これ以降の文章には映画の内容に関する重要な情報が書かれています。
まだ映画を見ていない人がみると映画の面白さを損なうことがありますのでご注意下さい。







 いや、その不意打ちは、むしろ宇宙船?

 最初「怒り」と書いて、どこか間違えた気がした。「憎悪」が込められている映画だ。憎悪に対して嫌悪や冷笑、あるいは「良識」で応える人々の言葉を私は真剣なものと受け取ることができない。この映画を拒絶するのは、あまりにも簡単だ。私はこの事実に戸惑う。稚拙で乱暴で目もあてられない。あるいは、お好みのレッテルを貼ればいい。「反日」とか、「配慮が欠ける」とか。しかし、この映画がなにより憎悪をむき出しにしているのは、変わらない、変わる必要もない、変わらないほうがいい、と居直るそのあきれるほどの簡単さに対して、なのではないか。正直、こういう映画が絶対になければいけなかった、とは必ずしも思わないし、下手に敬遠されるよりは批判を受けるべきとも考えるが、不満や苛立ちも含め、見たことはよかったと思う。こんな映画があってもいい。

 まず、ごく私的な感想。見始めてすぐに、2002年に17歳の高校生、という映画の主人公たちと自分がまるっきり同世代であることに気がついた(演じる二人は、もっと若い)。『GO』(2001年)という「在日」を主題としたボーイ・ミーツ・ガール映画が評判だったころ。テレビの鎮座する食卓で両親が「かわいそう」「無茶苦茶な国」と語るのを耳にしたころ。嫉妬混じりに覚える、テロリズムの言い知れない魅惑。自分が高校生のころに夢想していたかもしれない物語と再会したような奇妙な感覚を覚える(というほど、精神年齢が成長していないことにも気づかされたが) 。

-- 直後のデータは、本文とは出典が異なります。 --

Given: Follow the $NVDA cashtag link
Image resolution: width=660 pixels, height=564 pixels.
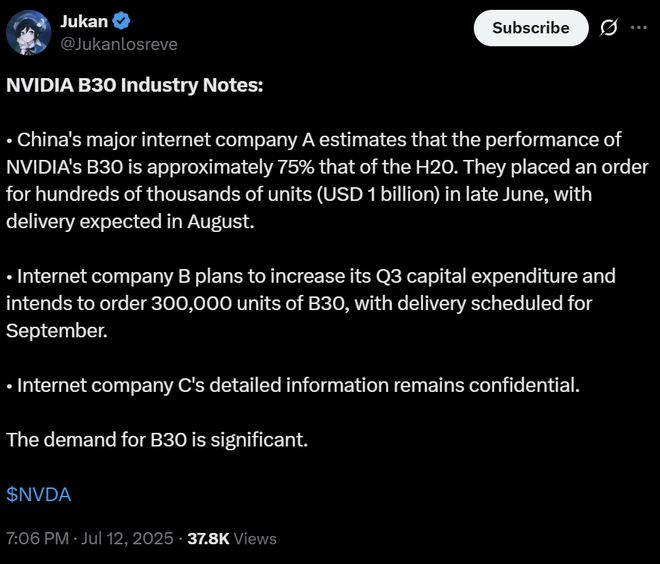Looking at the screenshot, I should tap(39, 494).
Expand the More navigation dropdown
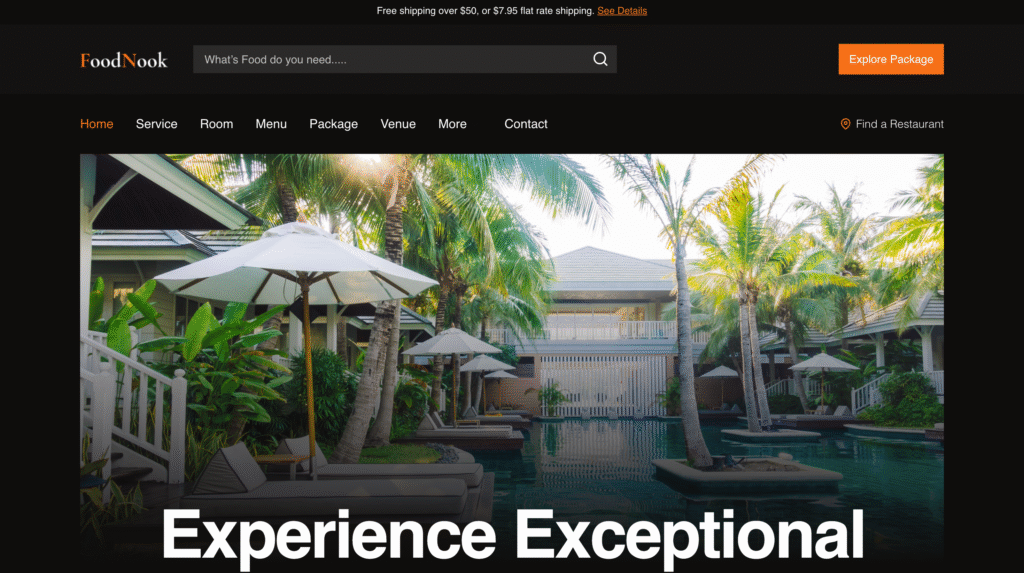The image size is (1024, 573). (x=453, y=124)
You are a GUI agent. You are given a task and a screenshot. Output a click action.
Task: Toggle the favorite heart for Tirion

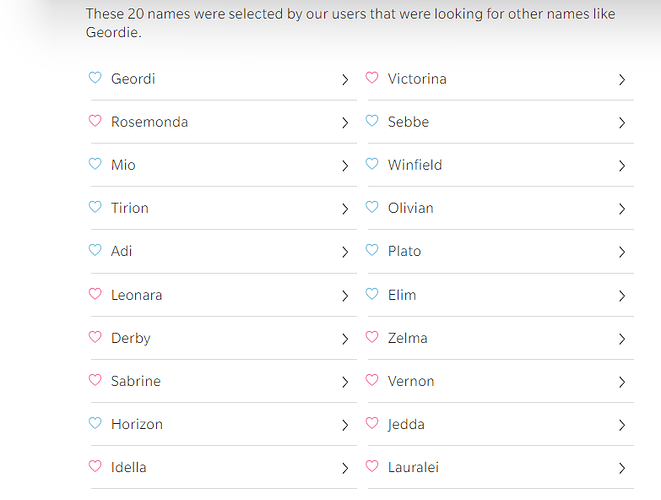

 しかし、この馴染み深さは、たまたまの世代的な印象や、私個人の勝手な感情移入なのだろうか。一見矛盾して聞こえるかもしれないが、私は最後までこの映画の世界にうまく集中することができなかった。ある意味、この映画にどっぷり浸れるような「映画の世界」は初めから用意されていないのだろう。映画であることを否応なく意識させるがゆえに、かえって客観視を許さず、見る側の記憶をあれこれと挑発しているかのようだ。

 この映画は、私の想像力の域を出ようとしない。『BORDER LINE』のような自転車の少年(しかし、この旅は誰かの人生と交差したりなどしない)。黒沢清の『大いなる幻影』の浜辺から出発してしまったような、海の向こうの戦争(しかし、銃と核兵器の両極のみの、「夢がありすぎる」かつ「夢がない」戦場)。出会いから遅れて最後になって手をつなぐ、『ファイト・クラブ』のようなボーイ・ミーツ・ガール(しかし、その先に何の物語もない)。絶望的なほどに私の想像力を超えて進んでくれないそのことに、大いに不満を感じつつも、見慣れた心象風景のパッチワークの気恥ずかしさや不細工さを、リアルなものとも思う。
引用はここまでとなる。